Ah. I get it. I suppose there must be a certain amount of neurotransmitter in the synaptic cleft to maintain a partial depolorization (prevent a static hyperpolarization) of the postsynaptic membrane.


- Scott

 

Re: Drugs versus Psychotherapy - Backlash? » zeugma

Posted by linkadge on April 20, 2006, at 8:09:44

In reply to Re: Drugs versus Psychotherapy - Backlash? » linkadge, posted by zeugma on April 20, 2006, at 6:11:52

Ok so suppose the NET transporter lowers itself to compensate for a deficiancy of norepinephrine.

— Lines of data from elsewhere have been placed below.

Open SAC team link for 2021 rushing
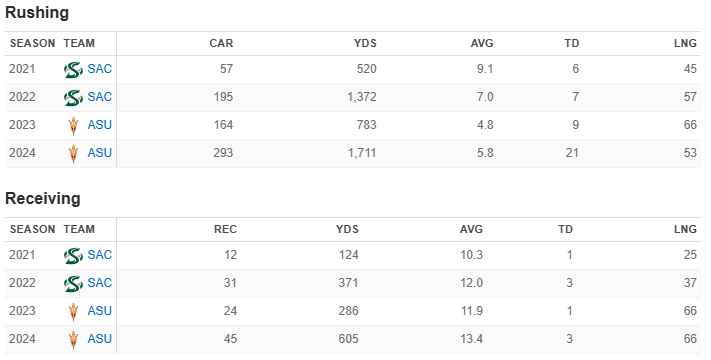The image size is (711, 360). 99,69
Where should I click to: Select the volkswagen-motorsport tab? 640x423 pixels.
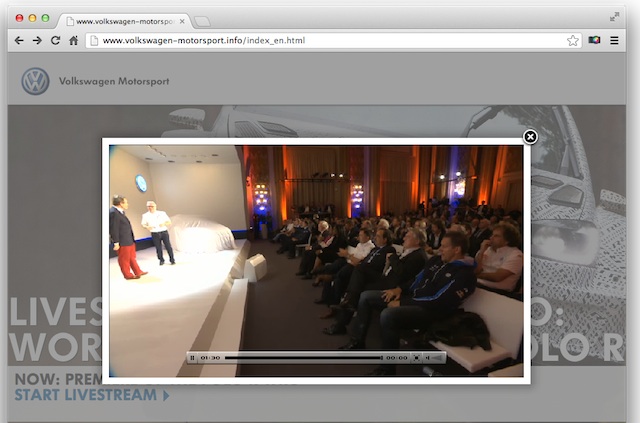[120, 20]
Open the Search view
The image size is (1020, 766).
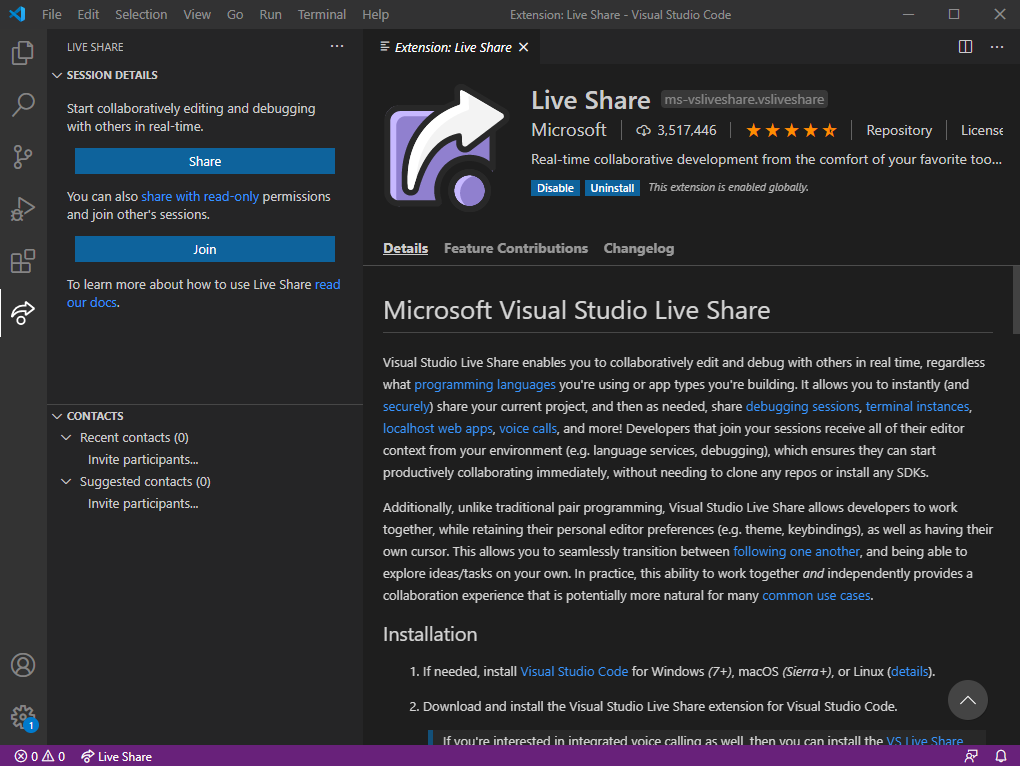click(x=22, y=105)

Then still, the pathelogical condition is not an abnormality in NET but rather an abnormality in norepinephrine availabilty.

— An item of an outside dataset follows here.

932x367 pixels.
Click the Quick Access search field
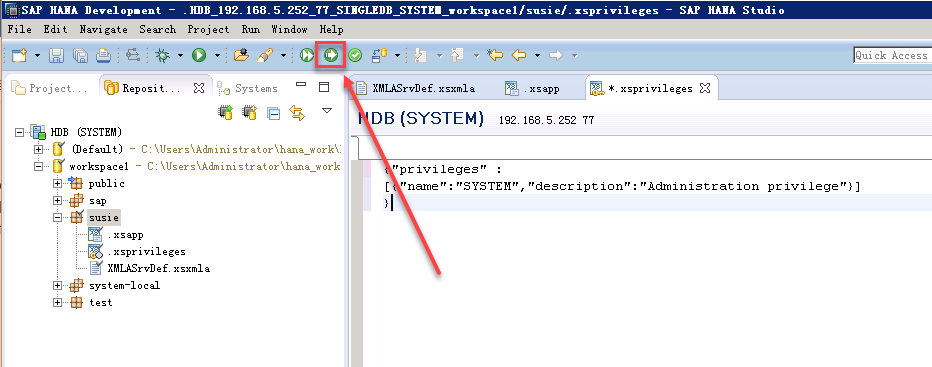point(892,55)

Ie, I cant see how taking these depressed patients who's brains respond to low norepinephrine by decreasing NET, and exposing them to a drug that decreases it further, is going to remedy the situation, or make their brains function more like the contol brains.

Linakdge

 

Re: Drugs versus Psychotherapy - Backlash?

Posted by linkadge on April 20, 2006, at 8:15:27

In reply to Re: Drugs versus Psychotherapy - Backlash? » zeugma, posted by SLS on April 20, 2006, at 6:53:04

In either case, I don't really see the problem as lying in a malfunctioning uptake system.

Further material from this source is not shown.